Romance author Mary Kay Andrews discusses characters that follow their hearts and how it leads them back home.
In my 23 published novels, including my forthcoming Save the Date, I’ve created more than a dozen protagonists. They’ve been big city career girls, small-town schoolteachers, lawyers, television chefs, antique dealers, interior designers and florists, but despite their disparate lives and story-lines, all my fictional characters seem to share one defining characteristic—their lives have all been upended, and in the ruins of a failed romance, they’re seeking home—either literally or metaphorically.
What is home? Is it a physical address? An emotional touchstone? An all-encompassing sense of well-being? In my own reading I’m drawn to stories that touch on a character determined to follow her heart …and finding home.
Daphne duMaurier’s Rebecca gives us a timid, unnamed narrator whose spur-of-the-moment marriage to the dashing Maxim deWinter throws her into conflict with an unconquerable nemesis—Max’s mysterious first wife Rebecca. Intimidated by everybody and everything at Manderley, her new home on the Cornish coast, the narrator somehow gains strength through her love for Max, a love that will be tested as she unveils the secrets of Manderley and Rebecca.
Cassandra King’s contemporary re-telling of Rebecca takes us to Moonrise, a moodily beautiful old home in the mountains of Highlands, North Carolina. There, cookbook author Helen Honeycutt is fighting for acceptance amongst new husband Emmet Justice’s tight-knit circle of friends who seem to regard Helen as a fortune-hunting interloper bound on destroying the home created by her predecessor, Emmet’s first wife, Rosalyn. Unseen forces are at work at Moonrise, forces that threaten Helen’s sanity, her marriage, and eventually her life.

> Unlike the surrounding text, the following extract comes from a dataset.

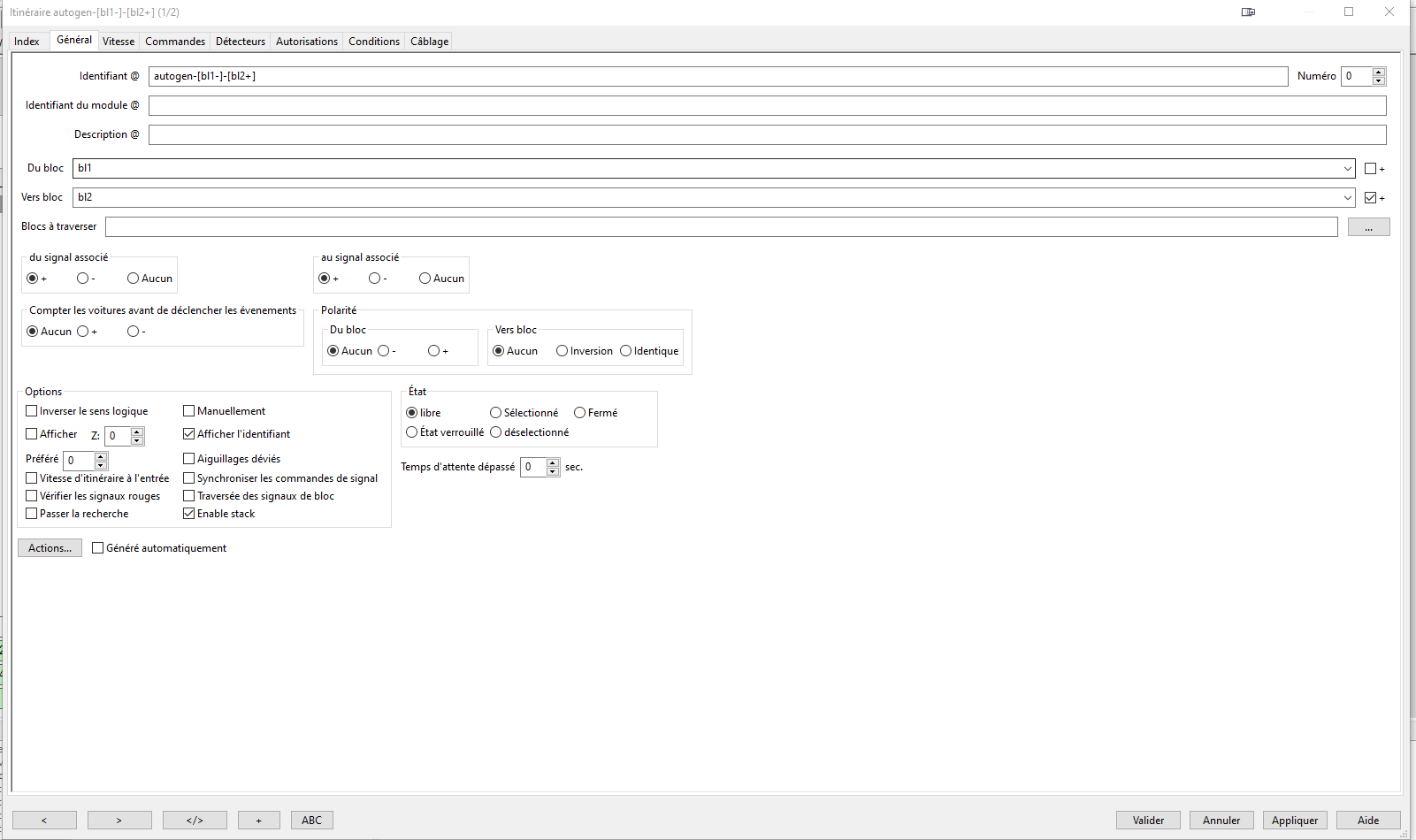
Task: Enable 'Inverser le sens logique' checkbox
Action: [32, 411]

I’m a huge Jennifer Crusie fan, so it’s hard to pick which of her books best fit the theme of characters searching for home and love, but I guess Tell Me Lies is my favorite of Jenny’s books, so let’s go with that. The small-town Ohio setting is such a winner, I could easily visualize the house, the street, the town, even the drive-in movie theatre.
Lies gets a jump-start when our heroine, Maddy, finds another woman’s panties under the front seat of her car. Uh-oh. Shortly thereafter, Maddy’s cheating husband dies, a crime is revealed, her mother is driving her nuts …and oh yeah, an old flame—the guy who took her virginity twenty years ago, turns up on her front porch. And he’s not inclined to leave. All this craziness leaves Maddy with the strong urge to flee—but instead, she listens to her heart and finds happiness actually sometime does turn up on your doorstep.

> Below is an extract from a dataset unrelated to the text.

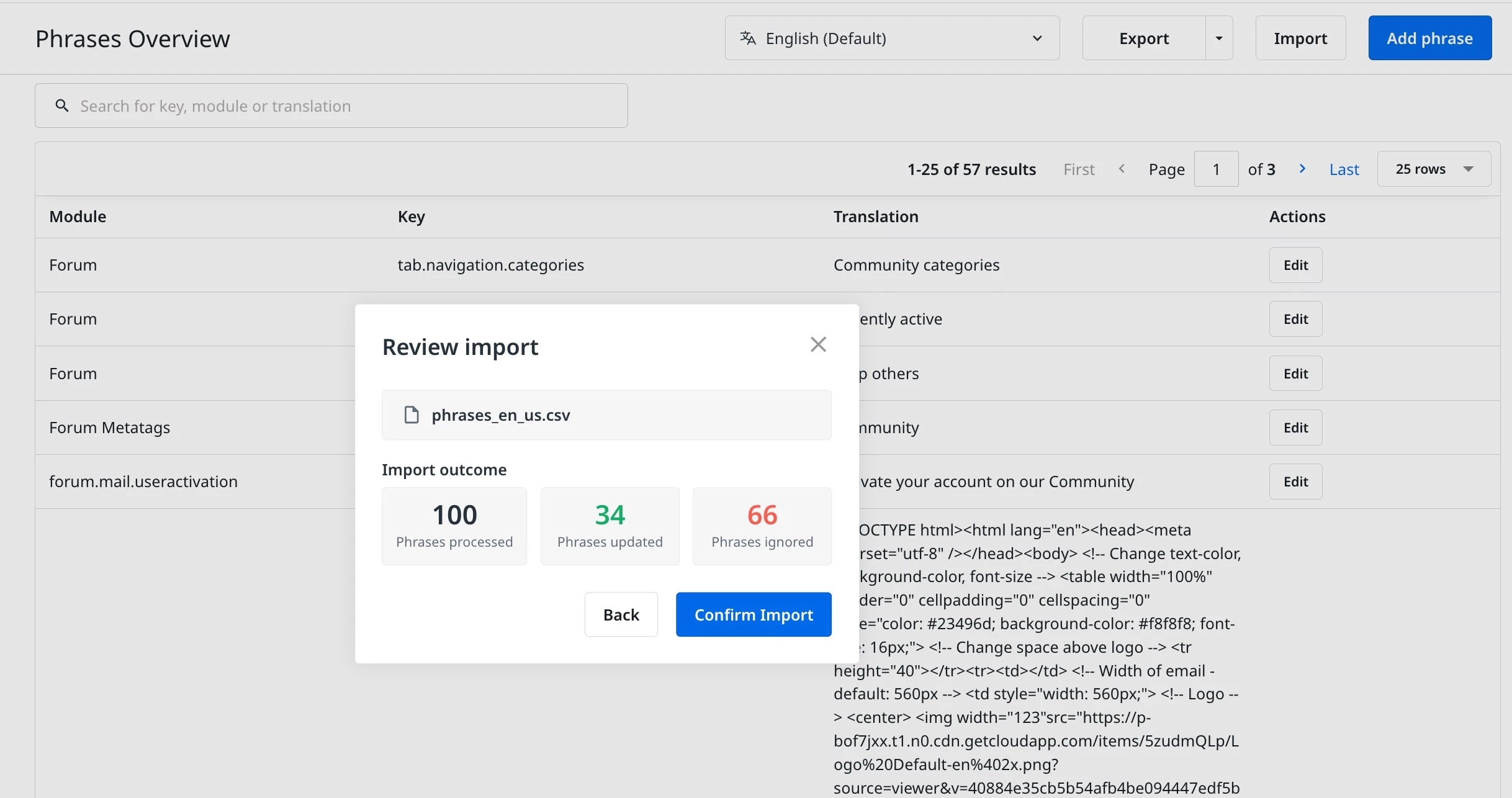1512x798 pixels.
Task: Jump to the Last page link
Action: click(1344, 169)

Anna Quindlen gives us a very different kind of Rebecca in her adroit romantic comedy Still Life With Bread Crumbs. Rebecca Winter is a fine art photographer whose fame as a chronicler of feminist life has faded. Long-divorced from her swinish ex, at 60, Rebecca finds herself in financial peril. She sublets her pricey Manhattan home and flees upstate, to a drafty rented cabin in the woods, where she mixes uneasily with the locals who frequent the village’s only coffee shop.
When one of those locals, a much-younger roofer and handyman named Dave turns his attentions toward Rebecca, she’s startled and confused. Dave has secrets, and Rebecca has issues, so their eventual romance has a rocky start. But all that rural solitude eventually works its charm, and once Rebecca turns her lens on a dog who worms his way into her heart and her cabin, she re-discovers passion—for her art, and for life. Once Rebecca allows herself to put down roots and to allow love back in her life, she finds a surprisingly happy ending.